The makers had to admit that the Egyptian-Jewish community 'was finished', to quote the leader of the tiny band of Jews still in Egypt, Magda Haroun, although US  scholar of  Egyptian Jewry  Joel Beinin was allowed to blame Jews for their own exodus,  glossing over anti-Jewish persecution and violence in 1948. The seminal event, he said, was  the 1954 failed bomb plot ordered by Israel's defence minister, Pinhas Lavon, Operation Suzannah, which turned every Egyptian Jew into an enemy agent.

But someone on the podcast did make the point that the Egyptian government could not have a claim on the Mosseri collection since it was Jewish private property. The state did nothing to create or preserve the collection. This argument could equally be applied to  the Iraqi Jewish archive, the random collection of documents, correspondence and books belonging to the Iraqi-Jewish community. The archive was shipped out to  the US for restoration; the State department has undertaken to  send it back to Baghdad in 2021, although the Jewish community there is extinct.

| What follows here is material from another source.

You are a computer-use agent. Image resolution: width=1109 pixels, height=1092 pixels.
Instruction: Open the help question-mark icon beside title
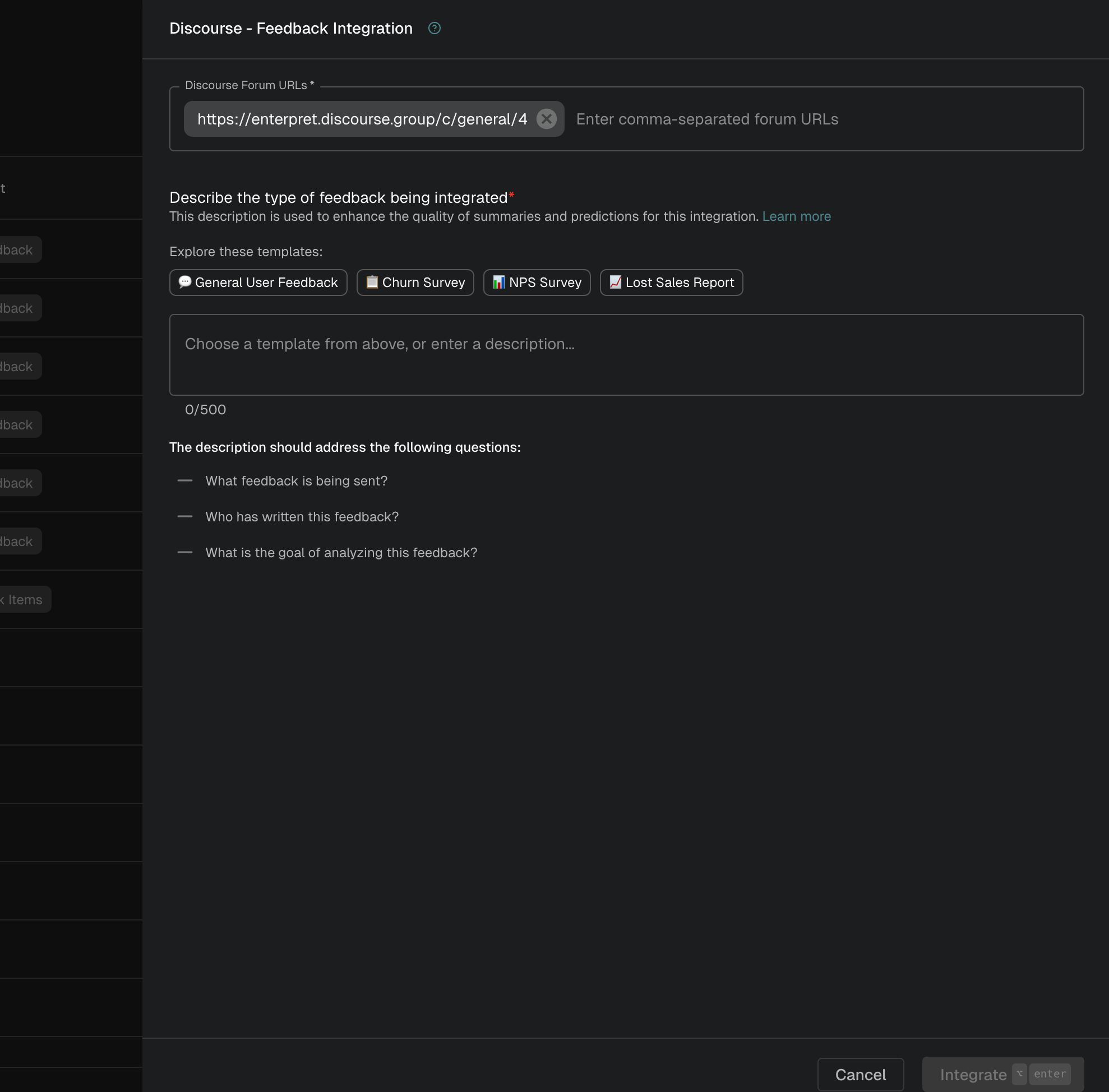pos(435,28)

The Genizah is Jewish heritage, but the  podcast turns it into a controversial and politicised issue, fuelled by the Mosseri descendants' ambivalence towards Israel. Thankfully there is a solution: it's called digitisation. Scholars will access the collection through their computers: more than half  of Jacques' collection is already online. All that is needed in the money to digitise the rest.